Terminal 1 of the Adelaide Central bus station was opened in September 1969 on the corner of Franklin and Bowen Streets. It was built by Adelaide City Council in conjunction with Pioneer Tours and a consortium of nine near-country operators.

In October 1971, Terminal 2 opened for use by 16 operators including Greyhound, Premier Roadlines and Stateliner.

Over the years there were various proposals to rebuild the bus station, including relocating it to Adelaide Parklands Terminal. In 2004, Adelaide City Council released a plan to redevelop the coach station.

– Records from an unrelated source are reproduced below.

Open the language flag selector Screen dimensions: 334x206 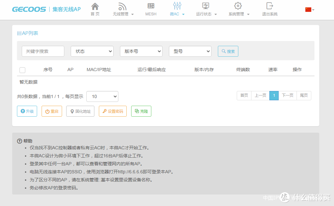click(309, 10)
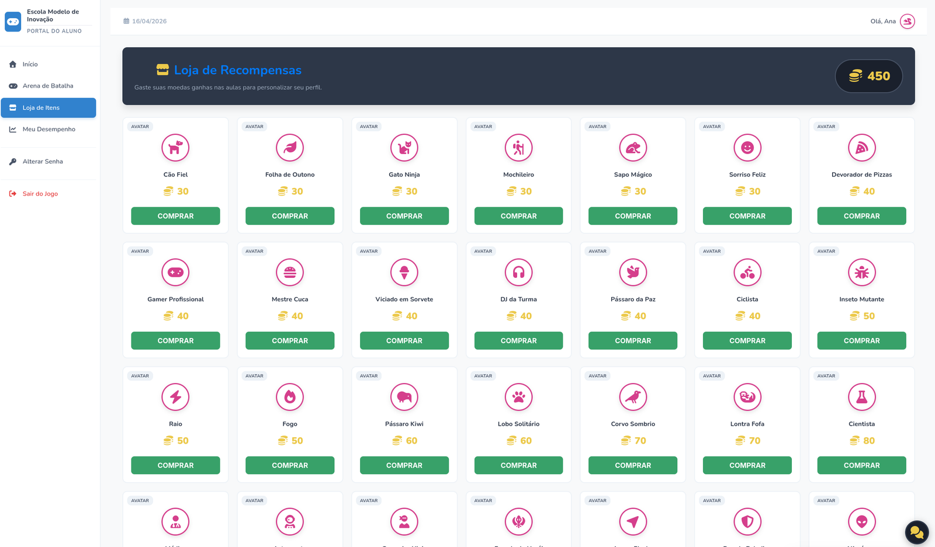Click the Sair do Jogo link
Screen dimensions: 935x547
(x=40, y=194)
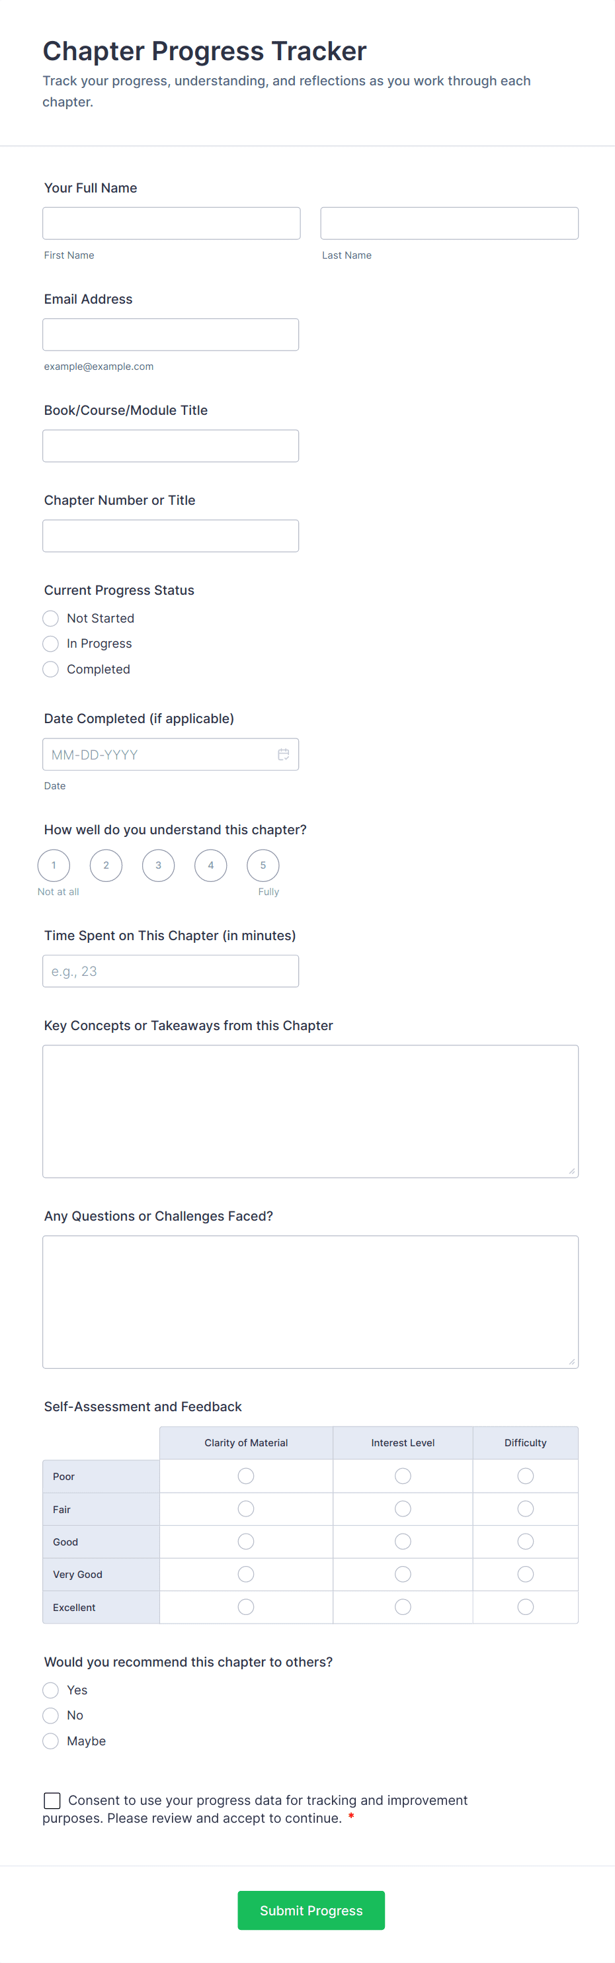
Task: Click the Key Concepts or Takeaways textarea
Action: click(310, 1111)
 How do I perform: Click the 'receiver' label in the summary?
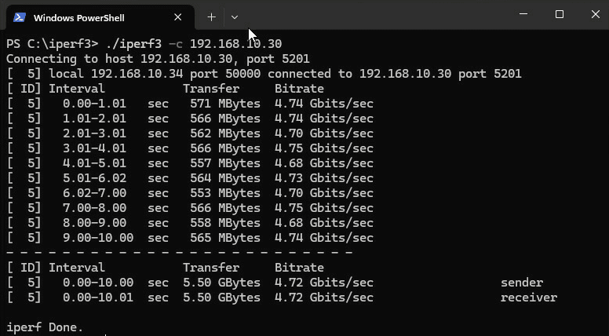click(529, 298)
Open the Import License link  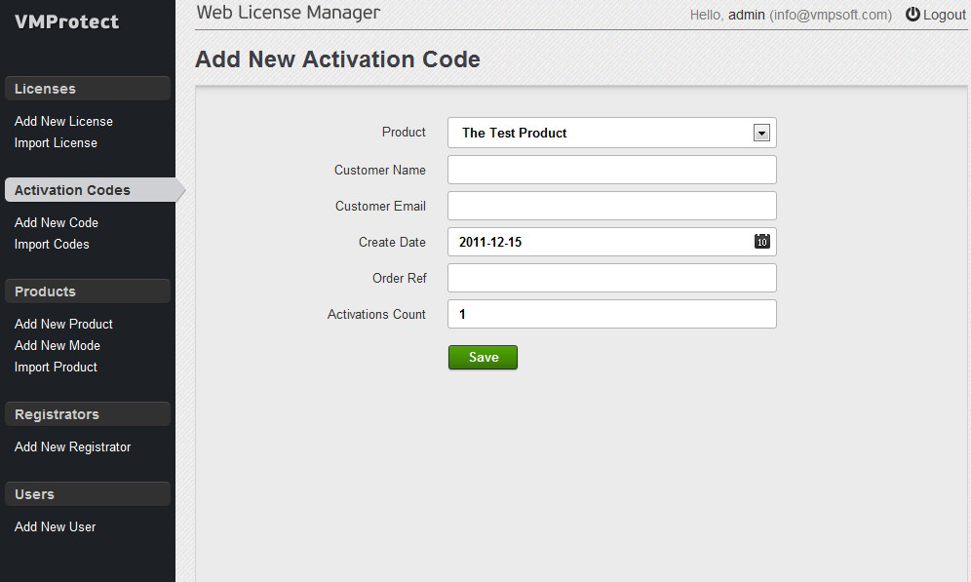[56, 143]
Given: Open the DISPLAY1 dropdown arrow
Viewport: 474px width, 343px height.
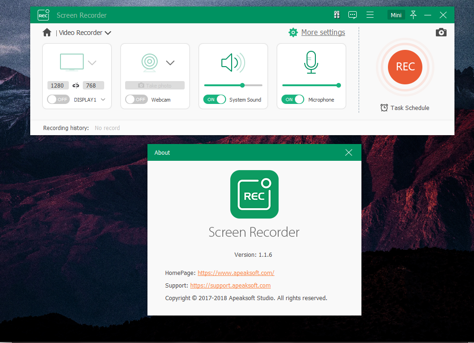Looking at the screenshot, I should (103, 99).
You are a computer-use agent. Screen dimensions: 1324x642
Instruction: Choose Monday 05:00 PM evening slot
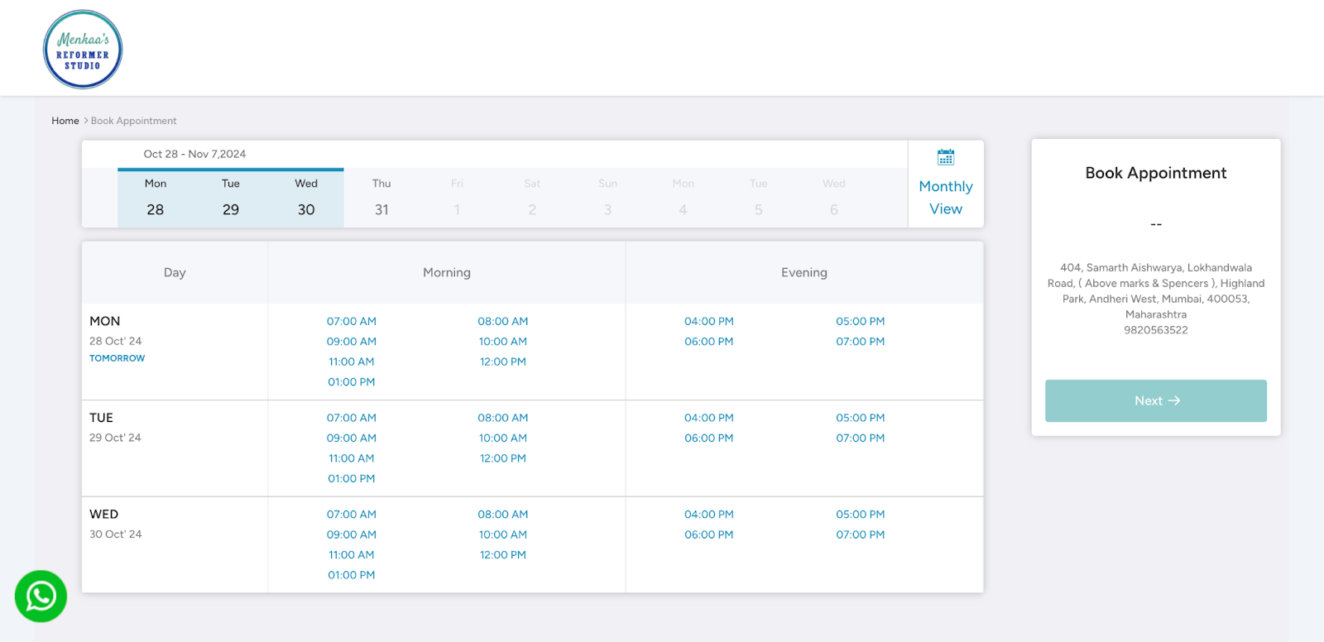(x=860, y=321)
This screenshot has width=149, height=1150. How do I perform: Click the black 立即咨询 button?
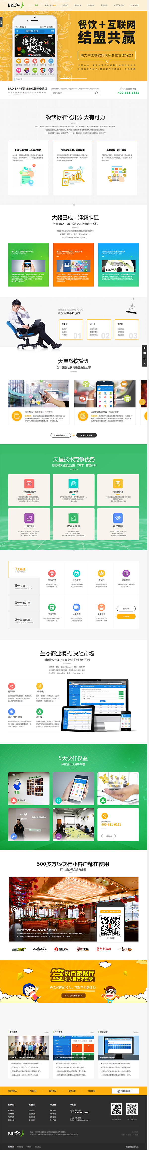pyautogui.click(x=86, y=435)
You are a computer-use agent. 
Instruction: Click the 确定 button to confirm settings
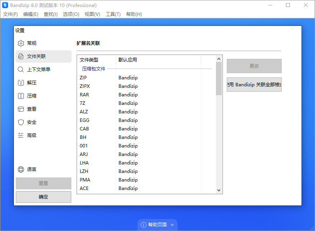[43, 197]
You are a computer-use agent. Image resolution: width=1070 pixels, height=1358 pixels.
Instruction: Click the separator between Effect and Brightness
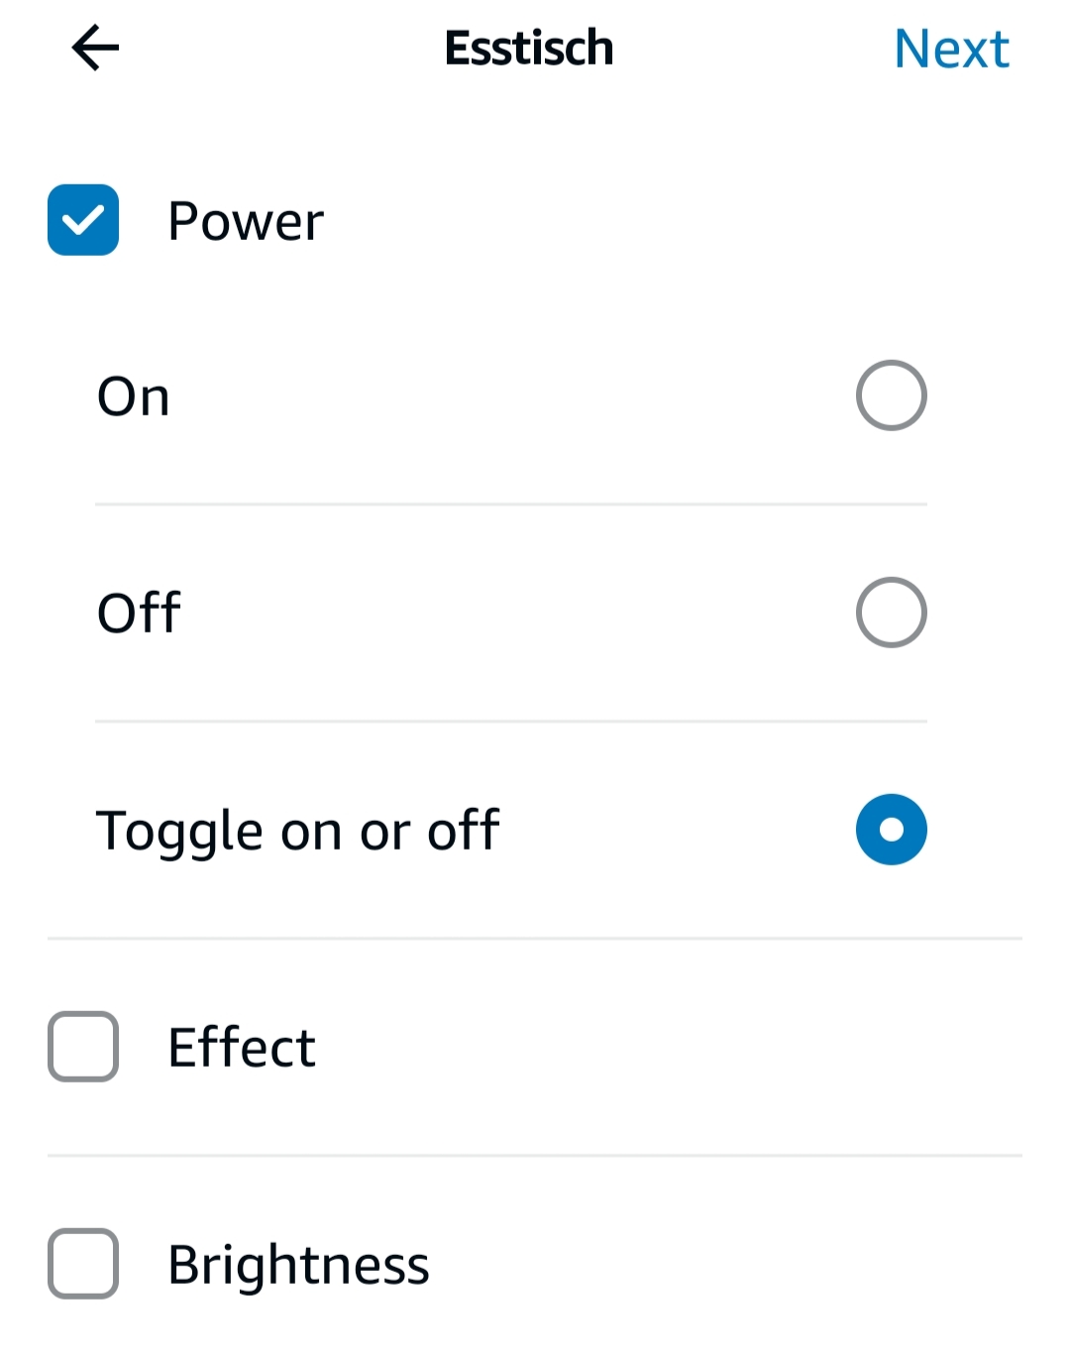[535, 1155]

A new station with 39 apartments and a carpark above designed by Denton Corker Marshall opened in December 2007 to the west of the original structure, with the SeaLink Travel Group appointed to manage the station.

Part of the former terminal has been occupied by The Joinery, a Conservation Council of South Australia community environment space.

The former station is to be redeveloped by Renewal SA into a mixed use community with a market and affordable apartment housing, with an arts and media hub, retail and public spaces. A new building that will house the ABC, Country Arts SA, the State Theatre Company South Australia and State Opera South Australia is scheduled to be completed on the site of the original bus station by 2031.

==Operators==
Adelaide Central bus station is served by:
- Adelaide Sightseeing
- BusBiz
- Firefly Express
- Greyhound Australia
- Kanga Coachlines
- LinkSA
- NSW TrainLink
- Stateliner
- Tambray Coaches
- V/Line
- Yorke Peninsula Coaches

Adelaide Metro buses also stable at the bus station, however, no services operate directly from the station. Passengers can connect to Adelaide Metro services on Grote Street.

==Tesla Supercharger==
In 2017, a Tesla Supercharger was installed on part of the site.